Typical attention mechanisms model the dependency of target sequence on the source input, which implies that the context of the attention only comes from the source side input. Taking the “soft” attention mechanism as an example, to generate the j-th component \(y_j\) in y, an attentive weight associated with each source side component \(x_i\) is employed to describe how important each \(x_i\) is for \(y_j\). The attentive weights in fact follow the multinomial distribution, derived from the matching degree between decoder’s hidden state \(s_{j-1}\) and every hidden state of the source encoder, represented as \(\{h_1,\cdots ,h_{T_x}\}\) with \(T_x\) as the sequence length of x. In other words, such attention is a source-target mechanism, in which attentive information used in decoding only depends on the source-side encoder.

While the source-target attention (briefly, source attention) enables to pass important semantics from source input to target sequence, it overlooks the important coherent information hidden in the target sequence itself. Intuitively, beyond the selected source side parts, the generation of each target side component can be affected by certain preceding components in target side as well, especially when the target sequence is comparatively long. Apparently, such attentive dependency cannot be captured by source attention alone.

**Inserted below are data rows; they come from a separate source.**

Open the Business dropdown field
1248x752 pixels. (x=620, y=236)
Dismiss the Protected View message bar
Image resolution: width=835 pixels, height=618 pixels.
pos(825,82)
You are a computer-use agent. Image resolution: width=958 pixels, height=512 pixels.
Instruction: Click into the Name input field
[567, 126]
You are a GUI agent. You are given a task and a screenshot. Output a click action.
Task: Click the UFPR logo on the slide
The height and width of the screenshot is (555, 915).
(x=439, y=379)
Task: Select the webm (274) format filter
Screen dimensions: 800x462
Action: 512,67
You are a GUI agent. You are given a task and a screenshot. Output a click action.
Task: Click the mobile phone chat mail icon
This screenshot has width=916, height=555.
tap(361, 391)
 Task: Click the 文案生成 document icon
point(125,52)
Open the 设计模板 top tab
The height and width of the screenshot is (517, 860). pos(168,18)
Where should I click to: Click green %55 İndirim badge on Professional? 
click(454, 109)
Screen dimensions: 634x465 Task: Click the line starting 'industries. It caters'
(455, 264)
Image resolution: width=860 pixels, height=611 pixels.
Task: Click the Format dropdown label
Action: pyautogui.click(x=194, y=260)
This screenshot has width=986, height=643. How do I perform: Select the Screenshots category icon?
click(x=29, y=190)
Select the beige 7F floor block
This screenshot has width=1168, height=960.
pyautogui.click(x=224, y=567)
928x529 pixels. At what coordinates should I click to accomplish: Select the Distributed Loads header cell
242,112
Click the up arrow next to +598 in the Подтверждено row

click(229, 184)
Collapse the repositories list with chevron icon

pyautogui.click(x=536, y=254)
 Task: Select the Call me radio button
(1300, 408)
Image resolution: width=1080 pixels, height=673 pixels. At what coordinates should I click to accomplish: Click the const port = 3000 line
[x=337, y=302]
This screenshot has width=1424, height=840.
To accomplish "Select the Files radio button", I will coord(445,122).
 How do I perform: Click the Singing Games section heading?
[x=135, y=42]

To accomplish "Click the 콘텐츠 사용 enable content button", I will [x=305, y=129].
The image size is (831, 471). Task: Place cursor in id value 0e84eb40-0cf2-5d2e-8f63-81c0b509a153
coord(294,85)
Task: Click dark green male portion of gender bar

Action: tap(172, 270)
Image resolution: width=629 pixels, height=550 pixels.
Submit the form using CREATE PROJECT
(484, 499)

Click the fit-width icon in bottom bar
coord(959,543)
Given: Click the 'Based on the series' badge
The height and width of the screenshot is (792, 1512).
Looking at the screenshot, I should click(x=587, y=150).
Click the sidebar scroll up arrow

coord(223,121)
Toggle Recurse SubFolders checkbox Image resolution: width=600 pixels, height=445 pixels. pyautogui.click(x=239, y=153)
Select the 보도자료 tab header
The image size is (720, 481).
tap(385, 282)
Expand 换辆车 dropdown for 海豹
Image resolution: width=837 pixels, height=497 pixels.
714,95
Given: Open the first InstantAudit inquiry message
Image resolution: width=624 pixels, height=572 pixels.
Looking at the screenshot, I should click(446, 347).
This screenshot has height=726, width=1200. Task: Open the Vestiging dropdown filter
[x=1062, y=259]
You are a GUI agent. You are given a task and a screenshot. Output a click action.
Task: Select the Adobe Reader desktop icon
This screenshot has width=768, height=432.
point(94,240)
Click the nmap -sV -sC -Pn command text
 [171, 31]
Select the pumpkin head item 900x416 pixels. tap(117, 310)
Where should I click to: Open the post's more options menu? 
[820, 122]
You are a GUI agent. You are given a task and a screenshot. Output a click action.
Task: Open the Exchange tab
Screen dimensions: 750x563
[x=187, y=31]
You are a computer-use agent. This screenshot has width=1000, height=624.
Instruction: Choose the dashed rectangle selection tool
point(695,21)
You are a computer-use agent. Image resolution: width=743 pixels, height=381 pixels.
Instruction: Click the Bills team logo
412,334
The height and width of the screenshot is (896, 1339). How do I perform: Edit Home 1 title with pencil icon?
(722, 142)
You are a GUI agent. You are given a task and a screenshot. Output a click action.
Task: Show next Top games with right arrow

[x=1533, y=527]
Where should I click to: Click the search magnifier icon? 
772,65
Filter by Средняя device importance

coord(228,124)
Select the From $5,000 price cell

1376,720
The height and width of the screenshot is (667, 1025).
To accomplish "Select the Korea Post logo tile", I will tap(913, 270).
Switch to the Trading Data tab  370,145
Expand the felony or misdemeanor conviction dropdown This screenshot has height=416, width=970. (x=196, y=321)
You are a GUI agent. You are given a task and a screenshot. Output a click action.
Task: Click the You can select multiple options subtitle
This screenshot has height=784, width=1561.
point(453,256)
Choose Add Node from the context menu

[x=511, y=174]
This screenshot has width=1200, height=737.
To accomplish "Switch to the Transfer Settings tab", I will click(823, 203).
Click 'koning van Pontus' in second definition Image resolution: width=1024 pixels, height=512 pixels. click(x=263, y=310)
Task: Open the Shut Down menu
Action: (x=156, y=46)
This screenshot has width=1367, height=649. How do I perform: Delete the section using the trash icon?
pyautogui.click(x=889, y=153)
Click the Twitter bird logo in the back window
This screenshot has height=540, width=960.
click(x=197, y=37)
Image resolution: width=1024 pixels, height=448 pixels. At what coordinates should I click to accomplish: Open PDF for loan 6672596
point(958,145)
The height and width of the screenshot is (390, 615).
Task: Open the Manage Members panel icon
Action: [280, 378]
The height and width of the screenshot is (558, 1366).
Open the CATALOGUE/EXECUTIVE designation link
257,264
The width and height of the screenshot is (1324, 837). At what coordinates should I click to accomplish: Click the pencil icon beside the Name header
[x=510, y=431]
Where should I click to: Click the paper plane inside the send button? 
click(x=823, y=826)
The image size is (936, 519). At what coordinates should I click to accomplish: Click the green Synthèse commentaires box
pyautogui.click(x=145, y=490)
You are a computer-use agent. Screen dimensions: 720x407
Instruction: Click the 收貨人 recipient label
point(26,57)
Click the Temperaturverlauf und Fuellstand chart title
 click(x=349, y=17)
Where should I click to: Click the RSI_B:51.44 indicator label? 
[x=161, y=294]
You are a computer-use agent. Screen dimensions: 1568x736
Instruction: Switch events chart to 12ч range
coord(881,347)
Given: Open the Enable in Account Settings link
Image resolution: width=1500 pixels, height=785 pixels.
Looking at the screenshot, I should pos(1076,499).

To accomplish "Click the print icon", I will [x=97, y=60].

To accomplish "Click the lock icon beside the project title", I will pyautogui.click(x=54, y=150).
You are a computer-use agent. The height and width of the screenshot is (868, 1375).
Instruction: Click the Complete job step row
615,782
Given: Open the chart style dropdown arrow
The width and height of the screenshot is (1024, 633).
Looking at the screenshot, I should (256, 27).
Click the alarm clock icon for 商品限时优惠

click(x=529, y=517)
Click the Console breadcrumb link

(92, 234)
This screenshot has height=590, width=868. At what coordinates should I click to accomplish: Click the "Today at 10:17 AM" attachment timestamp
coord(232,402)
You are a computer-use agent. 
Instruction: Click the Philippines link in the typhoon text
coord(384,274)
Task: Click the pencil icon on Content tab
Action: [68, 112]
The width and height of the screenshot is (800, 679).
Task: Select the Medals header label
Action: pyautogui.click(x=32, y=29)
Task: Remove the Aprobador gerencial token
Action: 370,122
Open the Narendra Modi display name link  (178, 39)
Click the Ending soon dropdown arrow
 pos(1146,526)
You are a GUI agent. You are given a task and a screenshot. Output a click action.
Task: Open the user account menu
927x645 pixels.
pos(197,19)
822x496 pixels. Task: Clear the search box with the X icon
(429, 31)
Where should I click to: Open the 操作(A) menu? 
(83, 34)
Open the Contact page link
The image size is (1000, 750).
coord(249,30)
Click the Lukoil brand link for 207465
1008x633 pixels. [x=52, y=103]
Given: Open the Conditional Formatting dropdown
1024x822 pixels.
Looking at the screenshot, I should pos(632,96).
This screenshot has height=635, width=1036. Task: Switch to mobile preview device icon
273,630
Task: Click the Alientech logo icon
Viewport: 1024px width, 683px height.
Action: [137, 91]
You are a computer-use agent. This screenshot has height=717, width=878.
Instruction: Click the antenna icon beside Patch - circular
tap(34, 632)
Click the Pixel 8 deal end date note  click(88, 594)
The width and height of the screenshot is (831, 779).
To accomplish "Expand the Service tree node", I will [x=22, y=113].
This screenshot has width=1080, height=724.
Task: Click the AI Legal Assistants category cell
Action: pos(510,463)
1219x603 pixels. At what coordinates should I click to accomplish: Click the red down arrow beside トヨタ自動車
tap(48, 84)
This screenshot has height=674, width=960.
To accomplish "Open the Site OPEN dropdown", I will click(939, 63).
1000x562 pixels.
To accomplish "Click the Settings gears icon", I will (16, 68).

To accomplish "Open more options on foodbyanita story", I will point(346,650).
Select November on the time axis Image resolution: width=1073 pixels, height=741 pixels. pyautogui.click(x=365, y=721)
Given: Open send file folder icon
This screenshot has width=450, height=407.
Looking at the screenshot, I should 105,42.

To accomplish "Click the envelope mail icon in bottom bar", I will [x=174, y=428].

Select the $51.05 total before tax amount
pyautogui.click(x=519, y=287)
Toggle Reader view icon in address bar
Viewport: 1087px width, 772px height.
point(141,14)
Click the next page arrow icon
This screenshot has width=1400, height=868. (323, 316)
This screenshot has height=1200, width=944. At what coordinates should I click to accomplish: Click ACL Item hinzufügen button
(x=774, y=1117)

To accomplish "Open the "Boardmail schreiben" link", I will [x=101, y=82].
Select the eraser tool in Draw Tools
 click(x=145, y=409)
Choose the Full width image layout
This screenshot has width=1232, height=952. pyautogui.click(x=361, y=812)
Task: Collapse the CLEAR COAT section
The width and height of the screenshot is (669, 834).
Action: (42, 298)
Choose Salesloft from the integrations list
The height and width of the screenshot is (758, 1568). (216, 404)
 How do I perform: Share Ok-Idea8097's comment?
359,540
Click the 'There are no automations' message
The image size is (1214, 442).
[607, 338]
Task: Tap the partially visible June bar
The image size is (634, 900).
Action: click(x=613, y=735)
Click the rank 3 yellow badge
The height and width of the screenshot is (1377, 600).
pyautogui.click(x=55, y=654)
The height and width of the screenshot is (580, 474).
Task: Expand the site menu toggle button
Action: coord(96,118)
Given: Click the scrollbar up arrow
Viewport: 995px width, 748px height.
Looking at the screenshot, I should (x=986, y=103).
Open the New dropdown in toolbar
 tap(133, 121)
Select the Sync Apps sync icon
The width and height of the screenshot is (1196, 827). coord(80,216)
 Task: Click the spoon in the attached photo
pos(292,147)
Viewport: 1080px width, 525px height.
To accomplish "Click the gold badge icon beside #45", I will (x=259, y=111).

Therefore, to build a more comprehensive mechanism for sequence generation, in this paper, we propose the target-target attention (briefly, target attention), as a powerful complement to the source attention. In the proposed approach, the generation of each target side component depends not only on certain components in source side, but also on its prefix (i.e., the preceding components) in the target sequence. Acting in this way, more accurate probabilistic modelling for target sequence is achieved based on the better characterization for dependency within target side. Furthermore, we observe that in the decoding phase, even the semantics contained in source side could be enhanced due to the stimulation brought by attending to target-side prefix. As a result, compared with the source attention, our new approach can generate the target sequence with a couple of advantages:

  1. 1.

    The coherent consistency gets improved;

  2. 2.

    Eliminated repeated and redundant textual fragments [26];

  3. 3.

    Adequate semantics reflecting source-side information.

Examples in Table 2 clearly demonstrate all these improvements.

We conduct extensive experiments on both neural machine translation (English-to-French, English-to-Germany and Chinese-to-English translations) and image caption. The results show that incorporating the target attention mechanism effectively improves the quality of generated sequences.

The rest of the paper is organized as follows: the mathematical details of target attention are introduced in Sect. 2. We report and analyze the experiments on neural machine translation in Sect. 3, and image caption in Sect. 4. Background related works are summarized in Sect. 5. The paper is concluded in Sect. 6 together with perspectives on future works.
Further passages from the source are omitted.